Chunks (no matter what algorithm) are a really bad way of dividing up tests:
1) Test suites span multiple jobs (hard to find result of a specific test)
2) Individual tests can run in different jobs from one push to the next
3) No logical grouping of tests, each chunk runs tests that are unrelated
4) Places burden for dealing with this on developers
Chunks came into existence because our job scheduling capabilities were not flexible enough to do anything better. But with taskcluster and jobs moving to AWS, this is no longer true.
Instead, I propose that we move away from the notion of "chunks". Each "suite" corresponds to a single symbol on treeherder, and all tests in the suite get run under that symbol. Now obviously we still need to split the job up across multiple test instances for parallelism. But this should be an implementation detail that developers don't have to know or care about.
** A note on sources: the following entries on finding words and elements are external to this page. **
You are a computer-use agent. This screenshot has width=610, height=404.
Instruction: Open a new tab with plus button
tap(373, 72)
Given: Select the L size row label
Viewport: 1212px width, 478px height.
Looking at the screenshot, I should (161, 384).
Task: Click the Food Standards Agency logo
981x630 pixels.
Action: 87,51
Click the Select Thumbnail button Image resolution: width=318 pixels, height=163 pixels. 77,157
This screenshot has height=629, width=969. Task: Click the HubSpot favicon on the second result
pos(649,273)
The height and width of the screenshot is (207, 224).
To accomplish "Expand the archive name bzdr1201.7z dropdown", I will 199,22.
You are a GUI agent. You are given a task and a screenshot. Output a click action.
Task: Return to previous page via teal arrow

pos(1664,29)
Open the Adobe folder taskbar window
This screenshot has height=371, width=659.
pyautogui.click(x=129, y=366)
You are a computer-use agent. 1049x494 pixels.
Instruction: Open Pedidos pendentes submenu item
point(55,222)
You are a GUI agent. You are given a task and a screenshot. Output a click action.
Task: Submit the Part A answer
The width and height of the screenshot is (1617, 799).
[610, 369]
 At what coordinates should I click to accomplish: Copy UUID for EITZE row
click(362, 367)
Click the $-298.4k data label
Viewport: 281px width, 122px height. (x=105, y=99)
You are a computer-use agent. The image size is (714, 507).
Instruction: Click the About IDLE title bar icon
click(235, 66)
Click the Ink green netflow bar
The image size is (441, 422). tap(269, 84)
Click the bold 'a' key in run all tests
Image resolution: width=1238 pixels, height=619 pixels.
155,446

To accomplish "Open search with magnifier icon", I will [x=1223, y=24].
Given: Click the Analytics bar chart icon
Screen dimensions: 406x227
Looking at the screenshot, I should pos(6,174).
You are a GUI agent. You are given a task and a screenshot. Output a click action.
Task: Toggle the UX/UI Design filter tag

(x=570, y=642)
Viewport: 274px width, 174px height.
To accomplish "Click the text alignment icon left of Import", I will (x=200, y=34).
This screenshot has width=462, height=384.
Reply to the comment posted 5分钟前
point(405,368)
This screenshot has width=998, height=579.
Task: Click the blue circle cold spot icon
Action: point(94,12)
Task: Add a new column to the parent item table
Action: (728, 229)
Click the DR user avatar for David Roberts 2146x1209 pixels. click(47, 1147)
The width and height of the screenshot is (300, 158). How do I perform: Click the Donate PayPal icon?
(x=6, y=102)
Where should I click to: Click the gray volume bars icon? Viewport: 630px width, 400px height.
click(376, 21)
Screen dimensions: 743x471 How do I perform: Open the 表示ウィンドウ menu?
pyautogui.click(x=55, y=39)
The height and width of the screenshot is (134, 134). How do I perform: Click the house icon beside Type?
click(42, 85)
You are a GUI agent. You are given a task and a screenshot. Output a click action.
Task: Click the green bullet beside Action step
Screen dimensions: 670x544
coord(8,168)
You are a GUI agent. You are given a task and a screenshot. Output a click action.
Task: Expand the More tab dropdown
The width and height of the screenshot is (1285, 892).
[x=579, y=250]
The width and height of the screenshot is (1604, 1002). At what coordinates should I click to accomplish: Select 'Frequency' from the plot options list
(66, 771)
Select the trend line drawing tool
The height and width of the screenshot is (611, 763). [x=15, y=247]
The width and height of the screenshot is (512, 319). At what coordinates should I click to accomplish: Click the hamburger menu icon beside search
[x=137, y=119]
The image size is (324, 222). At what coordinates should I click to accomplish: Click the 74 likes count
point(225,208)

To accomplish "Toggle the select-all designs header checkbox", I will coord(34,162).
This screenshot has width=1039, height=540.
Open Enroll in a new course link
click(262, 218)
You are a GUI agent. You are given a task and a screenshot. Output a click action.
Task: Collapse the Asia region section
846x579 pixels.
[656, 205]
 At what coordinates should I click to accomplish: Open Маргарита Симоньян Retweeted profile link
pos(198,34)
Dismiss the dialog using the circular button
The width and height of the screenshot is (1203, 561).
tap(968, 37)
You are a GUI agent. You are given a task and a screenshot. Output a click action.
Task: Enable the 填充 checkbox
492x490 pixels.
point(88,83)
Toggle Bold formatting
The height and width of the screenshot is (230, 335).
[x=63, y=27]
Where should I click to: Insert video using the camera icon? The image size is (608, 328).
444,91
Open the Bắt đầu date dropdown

One potential way to do this, is to create a 'parent' taskcluster task, that spawns N 'child' tasks, collects all their results and displays the results back to the user in treeherder. Each 'child' job could potentially run a single directory/manifest of tests, as we likely need to keep directories of tests together. Taskcluster has an API to insert new jobs into an existing task graph that I believe the 'parent' task could make use of this.
This will also require some (possibly heavy) modifications in treeherder, and there are a lot of UX problems to deal with. For example, should the 'child' tasks still be visible but hidden (e.g maybe tier 3)? How can we display an aggregate result of all the 'child' tasks in a easy to understand format? Some suites may become nearly perma-orange simply because of the sheer number of tests they'll be running in a single job, how do we deal with this?
This is a large project that will at least span taskcluster, treeherder and test harnesses. This bug will act as a tracking bug for more specific work.
Adding joel as, in many of my conversations with him, he's often addressed specific chunks, rather than whole suites. So hiding this too deeply may be problematic.
I'm changing the title to better reflect the terminology we've been using.
"Hyper-chunking" is the term we've started using to describe the case where a job is split up into so many chunks that individual chunks become meaningless to developers/sheriffs. Instead of creating tools to help developers/sheriffs deal with chunks, we're basically starting fresh and seeing if we can come up with a better system altogether. The main benefit we hope to achieve is super fast task run times and a lot of scheduling flexibility.
Note: when I say "chunk" in this context, I don't necessarily mean a "number in treeherder". I mean an execution instance of a test harness that runs a subset of the overall tests. Whether that execution instance happens on a separate worker, a different container on the same worker, or something else is part of the implementation details that this bug will aim to figure out.